Inhibits milk production by lowering prolactin level (Eglash 2014).
Oral administration two to three times a day.
Severe and frequent side effects, that are even increased in the postpartum, are: hypertension, seizures, stroke, myocardial infarction and psychiatric disorders (Hopp 1996, Iffy 1996, Kirsch 2001, Bernard 2015, Seeman 2015, Fedrizzi 2015, Snellen 2016) and thereof the indication to suppress lactation has been questioned by medical societies (Oladapo 2009-2012 Marcellin 2015, Sénat 2016) withdrawn in many countries (Nguyen 2015), switching to cabergoline has been proposed (Eglash 2014) along with non-pharmacological measures (Wong 1985 , Prescrire Int. 2013)
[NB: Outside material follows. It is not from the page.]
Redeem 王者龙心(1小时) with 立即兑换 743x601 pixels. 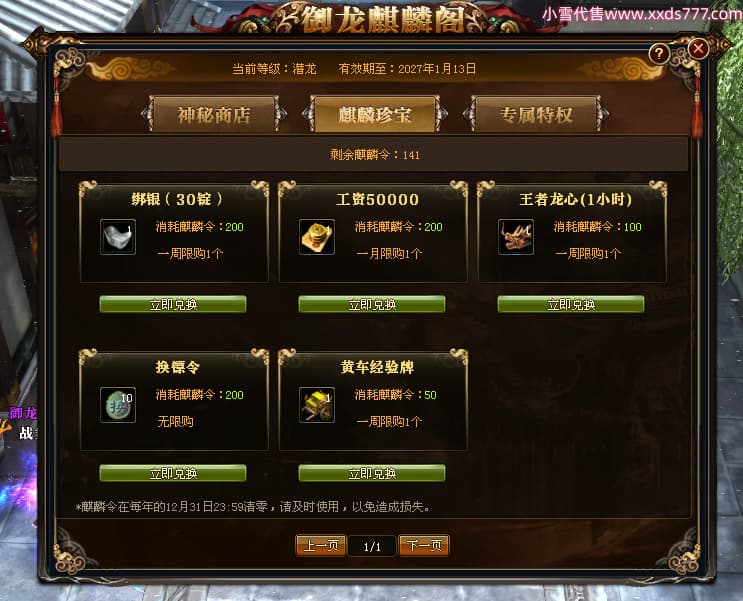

Pharmacokinetic data (moderately high molecular weight and high binding capacity to plasma proteins) explain the observed almost zero excretion into breastmilk (Peters 1985) or below detection limits (<0.2 micrograms / L).
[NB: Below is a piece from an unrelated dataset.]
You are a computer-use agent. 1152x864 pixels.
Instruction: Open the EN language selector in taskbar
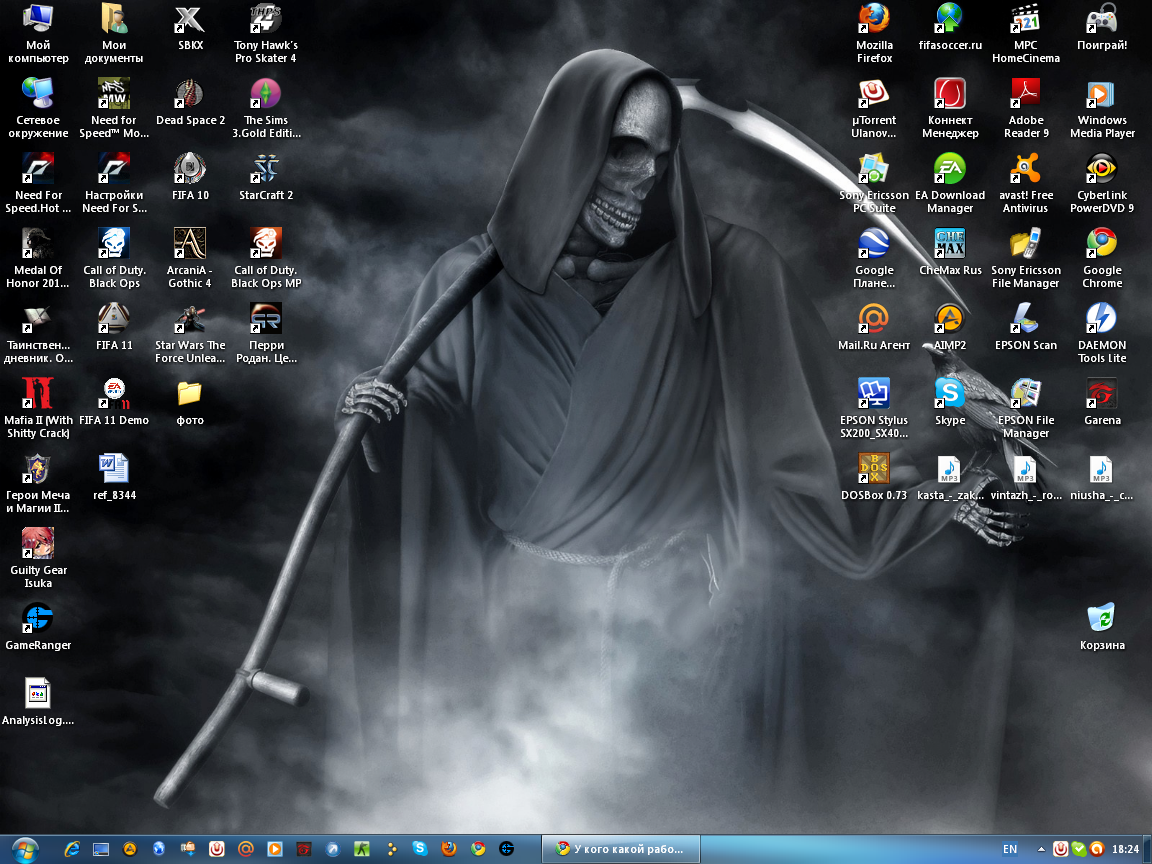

In addition, a low oral bioavailability makes insignificant its absorption from breastmilk to the infant’s plasma.
A successful breastfeeding has been described on about 30 cases of galactorrhea-prolactinoma-hyperprolactinemia that were treated with a daily dose of 2.5 to 5 mg of Bromocriptine with no effects noticed on the infants (Canales 1981, Cheng 1996, Verma 2006).
Nor side effects occurred on 14 infants whose mothers received 2.5 mg of bromocriptine from 5th to 8th day after birth to treat an alleged galactorrhea (Peters 1985).
The risk on breastfeeding would be due to its ability for suppression of milk production, but not to a possible effect on the infant which is considered very unlikely.
If Bromocriptine was eventually administered to suppress lactation but afterwards the mother is willing to resuming breastfeeding, the mother can do it immediately, trying to minimize the drug effect by frequent suckling the child to stimulate milk production.